• **Supplied data**:
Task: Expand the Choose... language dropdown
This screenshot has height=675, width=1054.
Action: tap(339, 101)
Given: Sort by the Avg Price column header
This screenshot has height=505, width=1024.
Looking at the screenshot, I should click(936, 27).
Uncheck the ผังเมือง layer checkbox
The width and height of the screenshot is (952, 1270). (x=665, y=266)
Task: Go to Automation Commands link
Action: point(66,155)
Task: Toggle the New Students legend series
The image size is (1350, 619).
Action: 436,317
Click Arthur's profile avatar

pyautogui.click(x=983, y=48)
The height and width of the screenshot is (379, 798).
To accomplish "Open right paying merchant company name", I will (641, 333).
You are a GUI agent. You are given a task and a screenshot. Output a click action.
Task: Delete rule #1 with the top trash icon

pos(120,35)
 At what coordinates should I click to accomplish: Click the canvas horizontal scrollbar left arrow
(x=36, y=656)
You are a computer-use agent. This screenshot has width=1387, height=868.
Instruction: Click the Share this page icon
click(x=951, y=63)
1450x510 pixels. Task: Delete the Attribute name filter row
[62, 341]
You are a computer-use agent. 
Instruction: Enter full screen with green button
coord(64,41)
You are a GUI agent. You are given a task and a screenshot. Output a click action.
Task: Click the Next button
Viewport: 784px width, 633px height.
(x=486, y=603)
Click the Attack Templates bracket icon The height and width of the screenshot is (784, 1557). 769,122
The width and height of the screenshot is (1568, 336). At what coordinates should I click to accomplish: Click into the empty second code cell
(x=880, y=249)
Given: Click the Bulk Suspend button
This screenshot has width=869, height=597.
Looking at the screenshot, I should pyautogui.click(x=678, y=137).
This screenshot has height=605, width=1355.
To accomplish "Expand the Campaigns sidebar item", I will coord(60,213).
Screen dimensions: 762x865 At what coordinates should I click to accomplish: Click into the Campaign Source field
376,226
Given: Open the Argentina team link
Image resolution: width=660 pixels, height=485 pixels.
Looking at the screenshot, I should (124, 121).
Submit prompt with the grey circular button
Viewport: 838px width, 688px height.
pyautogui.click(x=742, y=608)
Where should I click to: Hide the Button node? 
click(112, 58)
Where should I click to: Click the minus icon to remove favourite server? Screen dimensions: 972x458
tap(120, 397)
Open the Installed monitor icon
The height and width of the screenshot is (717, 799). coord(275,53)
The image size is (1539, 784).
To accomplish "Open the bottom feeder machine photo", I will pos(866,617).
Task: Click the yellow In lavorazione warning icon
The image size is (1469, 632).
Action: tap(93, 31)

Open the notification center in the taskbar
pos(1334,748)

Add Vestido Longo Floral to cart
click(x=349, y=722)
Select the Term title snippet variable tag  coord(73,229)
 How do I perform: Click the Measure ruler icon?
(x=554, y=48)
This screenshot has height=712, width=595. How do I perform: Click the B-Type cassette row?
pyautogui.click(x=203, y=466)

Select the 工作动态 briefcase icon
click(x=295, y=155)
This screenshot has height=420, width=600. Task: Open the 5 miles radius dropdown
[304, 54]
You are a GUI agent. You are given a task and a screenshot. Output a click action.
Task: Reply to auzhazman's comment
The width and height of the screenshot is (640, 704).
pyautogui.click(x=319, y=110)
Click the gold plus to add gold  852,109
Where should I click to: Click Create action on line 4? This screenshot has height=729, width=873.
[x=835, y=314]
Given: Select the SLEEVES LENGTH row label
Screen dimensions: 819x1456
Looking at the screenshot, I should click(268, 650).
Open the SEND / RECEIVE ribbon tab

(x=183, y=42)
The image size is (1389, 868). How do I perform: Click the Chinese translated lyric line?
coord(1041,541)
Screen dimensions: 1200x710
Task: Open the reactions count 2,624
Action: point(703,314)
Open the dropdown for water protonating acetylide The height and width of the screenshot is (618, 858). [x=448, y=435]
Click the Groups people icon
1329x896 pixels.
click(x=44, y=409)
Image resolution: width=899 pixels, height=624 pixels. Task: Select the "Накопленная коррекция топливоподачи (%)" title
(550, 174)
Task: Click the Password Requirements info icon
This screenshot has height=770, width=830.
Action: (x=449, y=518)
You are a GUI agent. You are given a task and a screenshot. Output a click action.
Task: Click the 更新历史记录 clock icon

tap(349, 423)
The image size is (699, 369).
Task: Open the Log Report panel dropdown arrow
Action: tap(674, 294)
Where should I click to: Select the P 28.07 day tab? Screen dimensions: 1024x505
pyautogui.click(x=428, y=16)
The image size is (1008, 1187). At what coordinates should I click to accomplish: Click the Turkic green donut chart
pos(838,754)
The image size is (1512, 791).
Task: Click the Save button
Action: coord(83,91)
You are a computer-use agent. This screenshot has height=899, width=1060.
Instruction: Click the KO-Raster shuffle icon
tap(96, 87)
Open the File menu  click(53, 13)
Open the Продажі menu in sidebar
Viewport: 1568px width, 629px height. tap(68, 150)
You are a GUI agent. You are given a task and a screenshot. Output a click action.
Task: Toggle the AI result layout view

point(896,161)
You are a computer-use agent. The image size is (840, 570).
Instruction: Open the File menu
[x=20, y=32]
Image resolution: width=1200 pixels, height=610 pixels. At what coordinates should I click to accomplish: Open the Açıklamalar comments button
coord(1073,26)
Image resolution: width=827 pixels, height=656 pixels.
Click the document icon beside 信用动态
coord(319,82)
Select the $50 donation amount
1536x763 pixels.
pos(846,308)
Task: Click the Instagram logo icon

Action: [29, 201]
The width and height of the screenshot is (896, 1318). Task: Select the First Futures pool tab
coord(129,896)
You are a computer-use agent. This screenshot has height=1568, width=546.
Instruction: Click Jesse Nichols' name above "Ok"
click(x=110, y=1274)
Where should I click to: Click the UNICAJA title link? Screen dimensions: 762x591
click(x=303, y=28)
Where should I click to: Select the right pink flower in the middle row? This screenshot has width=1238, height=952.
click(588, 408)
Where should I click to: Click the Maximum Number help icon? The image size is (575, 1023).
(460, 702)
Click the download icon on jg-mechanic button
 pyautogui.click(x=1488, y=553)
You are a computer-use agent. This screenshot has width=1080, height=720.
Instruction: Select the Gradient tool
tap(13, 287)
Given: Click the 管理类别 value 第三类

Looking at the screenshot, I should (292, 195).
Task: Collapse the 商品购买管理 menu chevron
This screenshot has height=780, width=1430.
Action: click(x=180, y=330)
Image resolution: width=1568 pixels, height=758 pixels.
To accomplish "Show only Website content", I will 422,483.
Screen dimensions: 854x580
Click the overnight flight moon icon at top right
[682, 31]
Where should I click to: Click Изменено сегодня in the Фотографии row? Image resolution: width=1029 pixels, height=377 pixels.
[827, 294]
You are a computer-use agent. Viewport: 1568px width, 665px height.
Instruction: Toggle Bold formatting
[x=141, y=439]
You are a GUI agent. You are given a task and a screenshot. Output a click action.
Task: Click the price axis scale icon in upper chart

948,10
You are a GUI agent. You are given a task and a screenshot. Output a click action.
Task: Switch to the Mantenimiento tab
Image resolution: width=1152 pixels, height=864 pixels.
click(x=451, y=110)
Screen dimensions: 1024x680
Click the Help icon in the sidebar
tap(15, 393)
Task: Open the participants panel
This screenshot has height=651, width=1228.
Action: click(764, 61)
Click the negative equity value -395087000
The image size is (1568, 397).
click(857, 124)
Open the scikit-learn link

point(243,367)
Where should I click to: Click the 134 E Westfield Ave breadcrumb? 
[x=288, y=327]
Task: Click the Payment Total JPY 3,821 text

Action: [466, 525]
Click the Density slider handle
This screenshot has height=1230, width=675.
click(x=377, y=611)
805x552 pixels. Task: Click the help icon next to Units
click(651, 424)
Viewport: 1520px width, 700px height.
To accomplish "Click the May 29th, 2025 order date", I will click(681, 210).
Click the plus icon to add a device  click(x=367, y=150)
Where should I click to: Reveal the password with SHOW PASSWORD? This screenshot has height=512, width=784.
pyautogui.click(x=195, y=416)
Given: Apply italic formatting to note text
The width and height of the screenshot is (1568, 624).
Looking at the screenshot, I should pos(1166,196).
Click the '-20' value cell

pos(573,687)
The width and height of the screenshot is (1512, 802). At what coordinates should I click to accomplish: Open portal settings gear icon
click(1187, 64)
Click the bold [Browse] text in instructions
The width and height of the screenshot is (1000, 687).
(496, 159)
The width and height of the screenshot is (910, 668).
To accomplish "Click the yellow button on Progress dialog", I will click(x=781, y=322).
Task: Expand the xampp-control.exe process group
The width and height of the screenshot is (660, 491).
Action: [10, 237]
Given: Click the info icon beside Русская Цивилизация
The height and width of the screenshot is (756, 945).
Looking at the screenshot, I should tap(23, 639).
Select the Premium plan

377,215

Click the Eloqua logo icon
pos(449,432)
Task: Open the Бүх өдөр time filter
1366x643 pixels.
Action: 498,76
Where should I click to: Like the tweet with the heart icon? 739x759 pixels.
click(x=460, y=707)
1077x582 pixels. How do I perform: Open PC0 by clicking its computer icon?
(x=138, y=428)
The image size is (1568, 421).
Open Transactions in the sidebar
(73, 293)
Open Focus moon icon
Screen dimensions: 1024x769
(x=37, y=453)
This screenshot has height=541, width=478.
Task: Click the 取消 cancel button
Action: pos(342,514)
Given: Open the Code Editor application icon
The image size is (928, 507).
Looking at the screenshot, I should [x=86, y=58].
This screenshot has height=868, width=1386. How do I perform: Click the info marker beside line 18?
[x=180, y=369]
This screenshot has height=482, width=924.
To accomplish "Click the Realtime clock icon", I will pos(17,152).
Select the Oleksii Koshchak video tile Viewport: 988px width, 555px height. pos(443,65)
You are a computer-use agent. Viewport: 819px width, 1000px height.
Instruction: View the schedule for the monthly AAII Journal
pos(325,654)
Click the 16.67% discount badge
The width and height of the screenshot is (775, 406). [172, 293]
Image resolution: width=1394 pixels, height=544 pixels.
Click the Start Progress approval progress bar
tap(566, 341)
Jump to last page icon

• **Exercise directions**: Copy every line of the material above in which the word "yellow" appears.

• **Response box**:
Task: Click the yellow In lavorazione warning icon
To accomplish "Click the yellow button on Progress dialog", I will click(x=781, y=322).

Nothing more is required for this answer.